**Exercise**
Please keep to the lines below from the one with "Task: Add tag plus icon under intake_form.pdf" through the one with "Click the camera-off", and restate them word for word, ends included.

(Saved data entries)
* * * * *

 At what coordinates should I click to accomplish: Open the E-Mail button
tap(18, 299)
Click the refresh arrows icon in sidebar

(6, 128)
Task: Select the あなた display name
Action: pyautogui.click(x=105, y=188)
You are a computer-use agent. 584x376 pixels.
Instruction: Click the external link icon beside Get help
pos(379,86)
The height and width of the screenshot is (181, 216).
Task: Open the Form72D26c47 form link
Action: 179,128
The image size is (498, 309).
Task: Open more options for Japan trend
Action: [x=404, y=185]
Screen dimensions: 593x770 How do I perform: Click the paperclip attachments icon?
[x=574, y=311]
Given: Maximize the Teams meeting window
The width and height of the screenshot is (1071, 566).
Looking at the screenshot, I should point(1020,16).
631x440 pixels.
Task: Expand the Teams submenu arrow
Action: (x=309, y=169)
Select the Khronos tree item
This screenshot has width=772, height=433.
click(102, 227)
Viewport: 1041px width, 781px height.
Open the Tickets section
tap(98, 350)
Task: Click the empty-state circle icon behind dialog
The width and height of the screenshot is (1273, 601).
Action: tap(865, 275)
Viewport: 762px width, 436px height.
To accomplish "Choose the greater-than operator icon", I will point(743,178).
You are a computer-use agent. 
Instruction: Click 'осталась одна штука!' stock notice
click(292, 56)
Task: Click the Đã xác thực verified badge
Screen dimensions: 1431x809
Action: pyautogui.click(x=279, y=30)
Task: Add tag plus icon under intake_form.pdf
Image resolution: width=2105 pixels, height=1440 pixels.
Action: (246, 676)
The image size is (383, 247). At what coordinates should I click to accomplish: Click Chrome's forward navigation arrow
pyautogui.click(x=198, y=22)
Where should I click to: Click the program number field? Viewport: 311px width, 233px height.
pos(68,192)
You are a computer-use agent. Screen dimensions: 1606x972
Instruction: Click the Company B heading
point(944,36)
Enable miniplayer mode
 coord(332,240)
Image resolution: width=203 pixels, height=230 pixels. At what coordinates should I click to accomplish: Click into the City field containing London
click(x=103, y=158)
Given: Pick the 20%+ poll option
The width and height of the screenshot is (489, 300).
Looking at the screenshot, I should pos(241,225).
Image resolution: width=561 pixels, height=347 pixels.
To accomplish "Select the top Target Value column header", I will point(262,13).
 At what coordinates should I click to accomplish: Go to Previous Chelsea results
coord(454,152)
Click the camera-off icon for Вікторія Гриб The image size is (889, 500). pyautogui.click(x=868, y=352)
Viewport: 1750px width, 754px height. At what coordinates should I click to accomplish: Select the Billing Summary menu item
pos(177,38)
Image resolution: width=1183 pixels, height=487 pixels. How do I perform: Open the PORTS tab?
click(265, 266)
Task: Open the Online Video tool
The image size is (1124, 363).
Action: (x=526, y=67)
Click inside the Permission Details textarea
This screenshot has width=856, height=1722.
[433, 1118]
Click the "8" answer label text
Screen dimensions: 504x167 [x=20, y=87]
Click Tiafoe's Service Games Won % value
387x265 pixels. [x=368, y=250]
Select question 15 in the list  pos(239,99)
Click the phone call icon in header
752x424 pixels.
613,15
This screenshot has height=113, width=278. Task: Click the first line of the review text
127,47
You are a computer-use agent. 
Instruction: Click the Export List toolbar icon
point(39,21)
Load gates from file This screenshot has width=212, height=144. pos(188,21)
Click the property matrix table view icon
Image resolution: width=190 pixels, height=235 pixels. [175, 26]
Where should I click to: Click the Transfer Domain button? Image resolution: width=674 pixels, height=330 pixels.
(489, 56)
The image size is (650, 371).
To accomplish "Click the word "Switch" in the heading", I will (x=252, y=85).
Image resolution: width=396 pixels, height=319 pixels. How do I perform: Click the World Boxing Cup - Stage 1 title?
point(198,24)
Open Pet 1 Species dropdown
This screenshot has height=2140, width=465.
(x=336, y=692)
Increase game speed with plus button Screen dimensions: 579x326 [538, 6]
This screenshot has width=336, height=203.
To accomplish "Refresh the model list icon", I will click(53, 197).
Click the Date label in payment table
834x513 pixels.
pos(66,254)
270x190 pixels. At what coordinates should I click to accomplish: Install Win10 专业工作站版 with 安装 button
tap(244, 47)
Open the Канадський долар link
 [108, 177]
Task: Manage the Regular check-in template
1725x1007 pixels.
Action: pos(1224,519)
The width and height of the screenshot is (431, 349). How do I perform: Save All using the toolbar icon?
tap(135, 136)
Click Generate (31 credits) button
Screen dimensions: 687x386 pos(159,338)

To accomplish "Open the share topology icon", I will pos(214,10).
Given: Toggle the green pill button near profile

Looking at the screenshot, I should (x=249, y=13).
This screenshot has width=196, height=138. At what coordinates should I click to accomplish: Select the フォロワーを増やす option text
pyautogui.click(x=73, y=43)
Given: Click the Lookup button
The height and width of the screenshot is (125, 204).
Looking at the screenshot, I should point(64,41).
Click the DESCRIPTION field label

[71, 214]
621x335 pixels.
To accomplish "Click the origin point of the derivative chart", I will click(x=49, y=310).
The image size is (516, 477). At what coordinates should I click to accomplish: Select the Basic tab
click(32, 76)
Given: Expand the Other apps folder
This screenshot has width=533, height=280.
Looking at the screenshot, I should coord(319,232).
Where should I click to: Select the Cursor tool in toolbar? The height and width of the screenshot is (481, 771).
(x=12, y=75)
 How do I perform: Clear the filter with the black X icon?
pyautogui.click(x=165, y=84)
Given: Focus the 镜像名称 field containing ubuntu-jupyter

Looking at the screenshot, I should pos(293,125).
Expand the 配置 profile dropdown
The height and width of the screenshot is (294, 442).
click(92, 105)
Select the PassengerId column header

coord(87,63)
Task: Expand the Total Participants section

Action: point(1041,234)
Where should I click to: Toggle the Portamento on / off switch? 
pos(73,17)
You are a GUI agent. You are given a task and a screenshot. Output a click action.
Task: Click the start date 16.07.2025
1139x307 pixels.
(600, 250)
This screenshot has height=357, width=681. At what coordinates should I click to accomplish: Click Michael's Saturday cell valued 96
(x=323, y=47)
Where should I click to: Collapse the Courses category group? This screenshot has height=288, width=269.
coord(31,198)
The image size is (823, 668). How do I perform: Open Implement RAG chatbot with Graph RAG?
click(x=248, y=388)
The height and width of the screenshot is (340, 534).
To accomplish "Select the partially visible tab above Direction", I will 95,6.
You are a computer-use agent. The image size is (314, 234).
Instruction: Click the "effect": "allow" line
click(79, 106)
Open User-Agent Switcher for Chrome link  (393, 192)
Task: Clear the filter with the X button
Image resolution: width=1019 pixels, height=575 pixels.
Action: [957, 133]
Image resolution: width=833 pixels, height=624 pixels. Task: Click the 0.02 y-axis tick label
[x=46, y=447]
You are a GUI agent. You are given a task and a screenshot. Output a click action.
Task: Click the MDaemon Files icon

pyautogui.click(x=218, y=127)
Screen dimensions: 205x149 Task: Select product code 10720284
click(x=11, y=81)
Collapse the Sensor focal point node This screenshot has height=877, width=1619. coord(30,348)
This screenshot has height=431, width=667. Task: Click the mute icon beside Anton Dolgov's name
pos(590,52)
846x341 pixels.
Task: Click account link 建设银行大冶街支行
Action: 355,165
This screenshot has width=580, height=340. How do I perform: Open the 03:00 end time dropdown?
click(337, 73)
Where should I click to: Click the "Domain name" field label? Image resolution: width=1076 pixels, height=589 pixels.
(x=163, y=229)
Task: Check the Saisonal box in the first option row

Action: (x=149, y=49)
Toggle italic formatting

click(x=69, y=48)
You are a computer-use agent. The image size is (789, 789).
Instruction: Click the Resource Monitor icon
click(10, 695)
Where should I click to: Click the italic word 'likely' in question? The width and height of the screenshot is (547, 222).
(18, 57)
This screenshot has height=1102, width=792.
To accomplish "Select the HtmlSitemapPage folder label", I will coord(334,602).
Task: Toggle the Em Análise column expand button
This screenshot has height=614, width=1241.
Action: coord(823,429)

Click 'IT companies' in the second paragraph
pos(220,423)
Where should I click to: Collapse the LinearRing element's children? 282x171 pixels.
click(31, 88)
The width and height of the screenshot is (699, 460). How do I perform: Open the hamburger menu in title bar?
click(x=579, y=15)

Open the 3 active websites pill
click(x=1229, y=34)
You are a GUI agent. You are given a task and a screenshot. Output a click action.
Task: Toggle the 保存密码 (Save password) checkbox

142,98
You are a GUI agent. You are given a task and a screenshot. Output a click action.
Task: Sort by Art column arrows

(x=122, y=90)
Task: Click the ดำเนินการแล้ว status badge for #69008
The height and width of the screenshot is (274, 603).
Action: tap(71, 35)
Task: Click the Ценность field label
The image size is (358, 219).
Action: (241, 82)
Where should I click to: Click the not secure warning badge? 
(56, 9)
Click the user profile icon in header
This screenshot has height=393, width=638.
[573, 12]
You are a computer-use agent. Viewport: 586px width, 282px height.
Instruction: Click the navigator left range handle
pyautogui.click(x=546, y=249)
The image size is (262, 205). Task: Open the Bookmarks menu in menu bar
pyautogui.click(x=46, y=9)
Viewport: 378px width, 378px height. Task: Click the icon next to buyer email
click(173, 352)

* * * * *

**Task output**
Task: Add tag plus icon under intake_form.pdf
Image resolution: width=2105 pixels, height=1440 pixels.
Action: (246, 676)
The image size is (383, 247). At what coordinates should I click to accomplish: Click Chrome's forward navigation arrow
pyautogui.click(x=198, y=22)
Where should I click to: Click the program number field? Viewport: 311px width, 233px height.
pos(68,192)
You are a computer-use agent. Screen dimensions: 1606x972
Instruction: Click the Company B heading
point(944,36)
Enable miniplayer mode
 coord(332,240)
Image resolution: width=203 pixels, height=230 pixels. At what coordinates should I click to accomplish: Click into the City field containing London
click(x=103, y=158)
Given: Pick the 20%+ poll option
The width and height of the screenshot is (489, 300).
Looking at the screenshot, I should pos(241,225).
Image resolution: width=561 pixels, height=347 pixels.
To accomplish "Select the top Target Value column header", I will point(262,13).
 At what coordinates should I click to accomplish: Go to Previous Chelsea results
coord(454,152)
Click the camera-off icon for Вікторія Гриб The image size is (889, 500). pyautogui.click(x=868, y=352)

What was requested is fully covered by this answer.